THE REQUEST
Write out the material below word for word, leaving out the pictures.

§ §

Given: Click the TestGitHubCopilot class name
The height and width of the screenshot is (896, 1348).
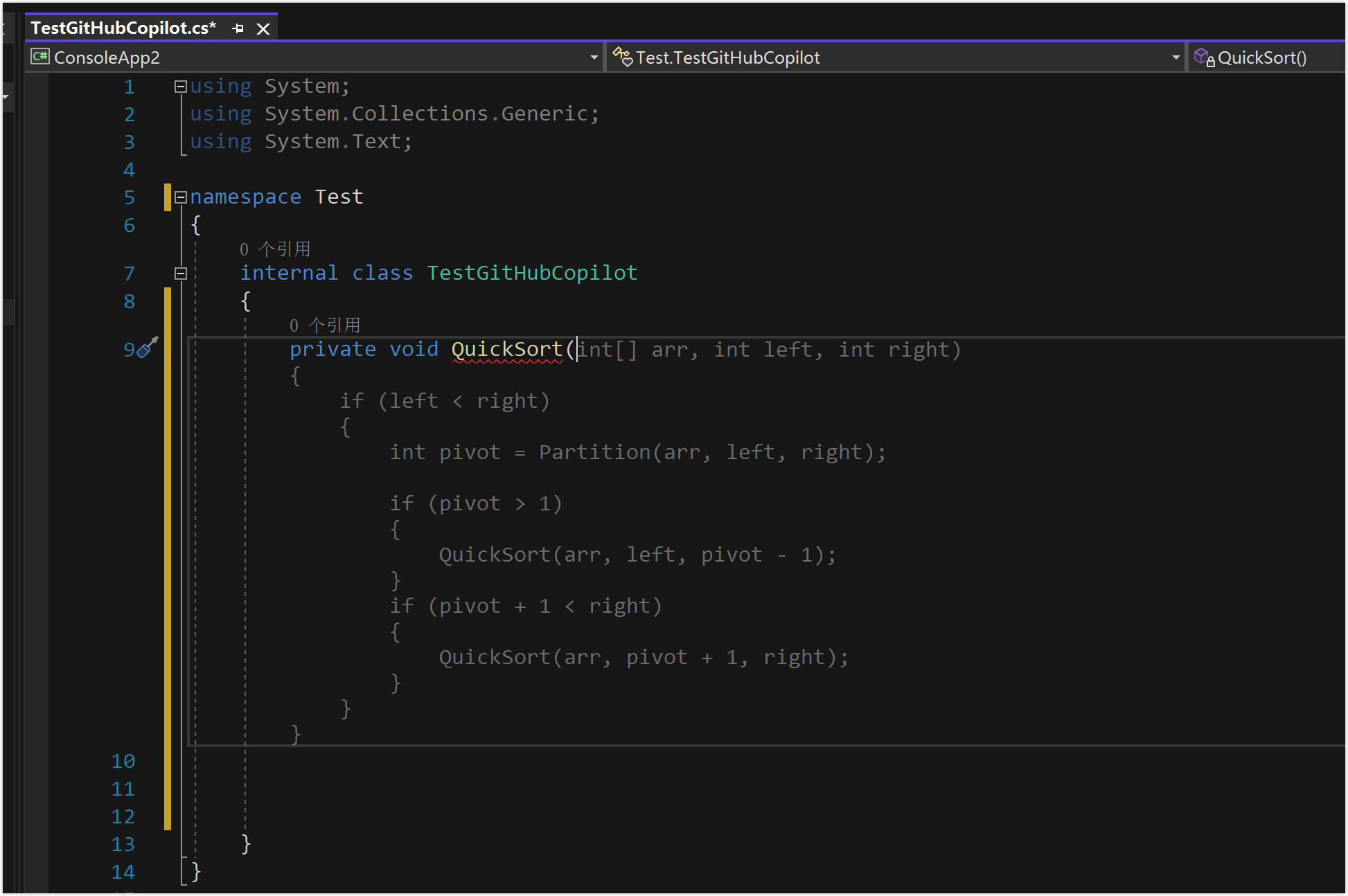Looking at the screenshot, I should click(531, 273).
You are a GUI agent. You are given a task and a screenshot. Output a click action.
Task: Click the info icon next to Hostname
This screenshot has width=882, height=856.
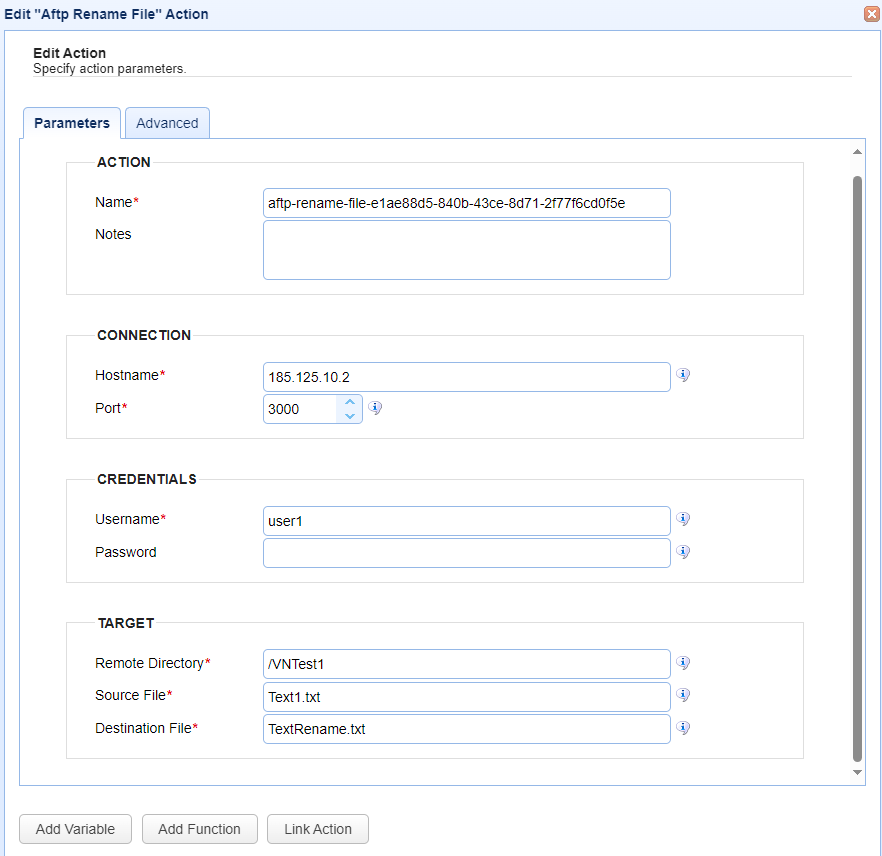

§ §

TASK OUTPUT
Given: Click the TestGitHubCopilot class name
The height and width of the screenshot is (896, 1348).
Looking at the screenshot, I should click(531, 273).
You are a GUI agent. You are given a task and a screenshot. Output a click action.
Task: Click the info icon next to Hostname
This screenshot has width=882, height=856.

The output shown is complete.